In generale, aumento delle competenze professionali, sviluppo di un'identità professionale, più facile passaggio dalle aule scolastiche al mondo del lavoro e soprattutto maggiori opportunità occupazionali sono gli assi nella manica dei sistemi di alternanza scuola/lavoro, come evidenziati dalla Commissione cultura e formazione del Parlamento europeo nel rapporto «Dual education: a bridge over troubled waters?». Lo studio ha messo sotto la lente dieci Stati – Repubblica ceca, Finlandia, Francia, Germania, Grecia, Italia, Olanda, Polonia, Portogallo e Gran Bretagna - con l'obiettivo di individuare i punti di forza e le criticità del binomio formazione/apprendistato ed esaminare le politiche di sviluppo in Europa relativamente all'introduzione e/o rafforzamento del modello di alternanza.

I risultati
Dallo studio emerge che nella maggioranza dei Paesi Ue è presente almeno un modello che offre un mix di formazione professionale basata sul lavoro e sulla scuola, mentre altri Paesi presentano due modelli in cui ciascuno, seppur in diverse modalità, include elementi dell'altro, con il rischio però di creare due sistemi che dialogano poco e male.

Le tipologie-chiave dei sistemi “Vet” (istruzione e formazione professionale) sono quattro e spaziano dall'apprendistato a pieno titolo (o sistema duale) come principale modello fino all'apprendistato inteso come forma minore e parallela di istruzione.

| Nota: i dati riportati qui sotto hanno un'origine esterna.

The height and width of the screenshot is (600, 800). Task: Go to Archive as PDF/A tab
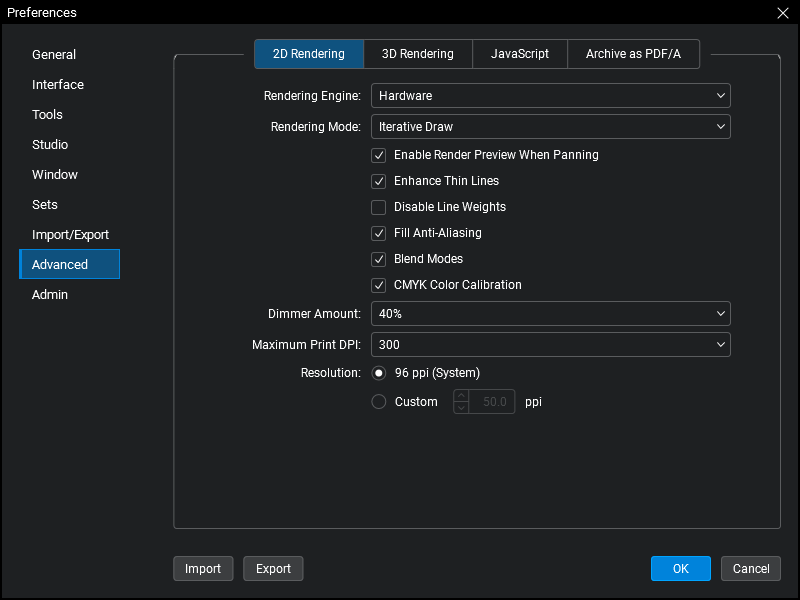(x=633, y=54)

C'è, poi, la formazione professionale fondata sulla scuola con forti elementi di apprendimento basati sul lavoro. Infine, i sistemi “Vet” fondati prevalentemente sull'istruzione scolastica, area in cui si colloca il nostro Paese.

Focus sull'Italia
Anche se le linee-guida per la riforma della scuola provano a invertire la rotta, con misure ad hoc per incentivare l'alternanza scuola/lavoro, raddoppiando il numero di ore di formazione in azienda (da 100 a 200 annuali) e rendendo obbligatoria l'alternanza almeno negli istituti tecnici e professionali, per ora nel nostro Paese solo il 9% degli studenti di scuola superiore svolge percorsi di alternanza. Questo valore così basso, evidenziano da Bruxelles, è tra le cause dell'elevata disoccupazione giovanile (oltre il 40%) e del fenomeno dei Neet. In Germania e nei Paesi Bassi, dove alternanza e apprendistato sono strutturati nel sistema educativo, i tassi occupazionali dei giovani sono alti, la disoccupazione è sotto i livelli di guardia e i Neet non sono un fenomeno sociale allarmante.

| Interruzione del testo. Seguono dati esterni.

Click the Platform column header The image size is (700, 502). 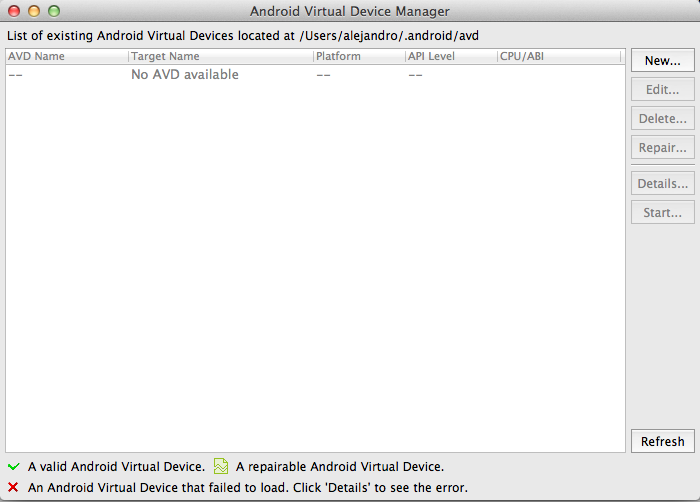click(x=359, y=56)
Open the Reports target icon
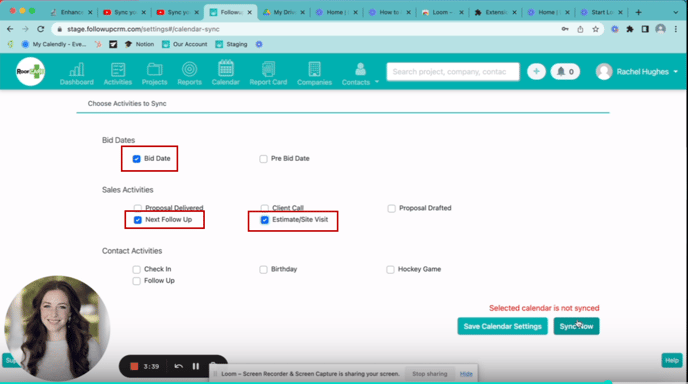The image size is (688, 384). coord(190,69)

Le direttrici di Bruxelles
Lo studio europeo raccomanda ai Paesi di incrementare il sistema di formazione professionale, tenendo in considerazione le singole politiche, il mercato del lavoro, il contesto formativo e culturale.

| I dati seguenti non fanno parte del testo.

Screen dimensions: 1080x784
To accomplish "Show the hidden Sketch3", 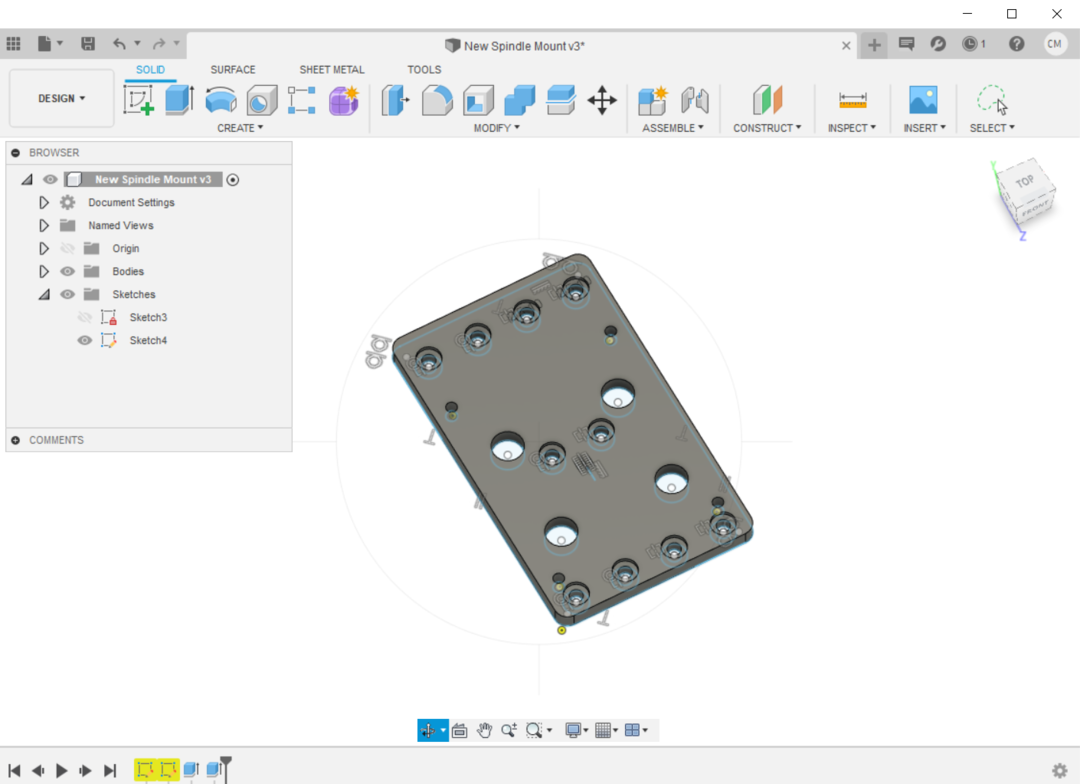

Ma il passaggio a un «sistema di apprendistato a pieno titolo» potrebbe non rivelarsi adatto a ogni Paese. Mentre, per esempio, quello tedesco è considerato un sistema di successo, potrebbe non essere considerato appropriato “trasferirlo” ad altri Paesi con differenti caratteristiche del mercato del lavoro e limitate esperienze di apprendistato.

Per l'Italia il rilancio dell'alternanza scuola/lavoro non passa attraverso un'”importazione” in toto del sistema tedesco, ma è sufficiente riprenderne i princìpi essenziali: un legame stretto tra sviluppo economico e innovazione del sistema scolastico, una scuola orientata alla formazione delle competenze, la presenza diffusa di partnership con le imprese, l'elevata qualità degli insegnanti, la formazione degli studenti in azienda e in laboratorio. Allo stesso tempo, nei settori in cui è richiesto un grado maggiore di specializzazione, è auspicabile - secondo Bruxelles - un periodo di apprendistato in diverse realtà aziendali per consentire al tirocinante un aggiornamento continuo delle proprie competenze professionali.

E tra le 100 proposte presentate la scorsa settimana da Confindustria per rilanciare l'istruzione, un capitolo ampio è dedicato proprio all'alternanza: si propone di renderla obbligatoria negli ultimi tre anni dell'istruzione tecnica, rafforzarla nei periodi estivi, semplificare l'apprendistato di primo e di terzo livello, incentivare l'Erasmus in azienda e il placement negli istituti superiore e nelle università.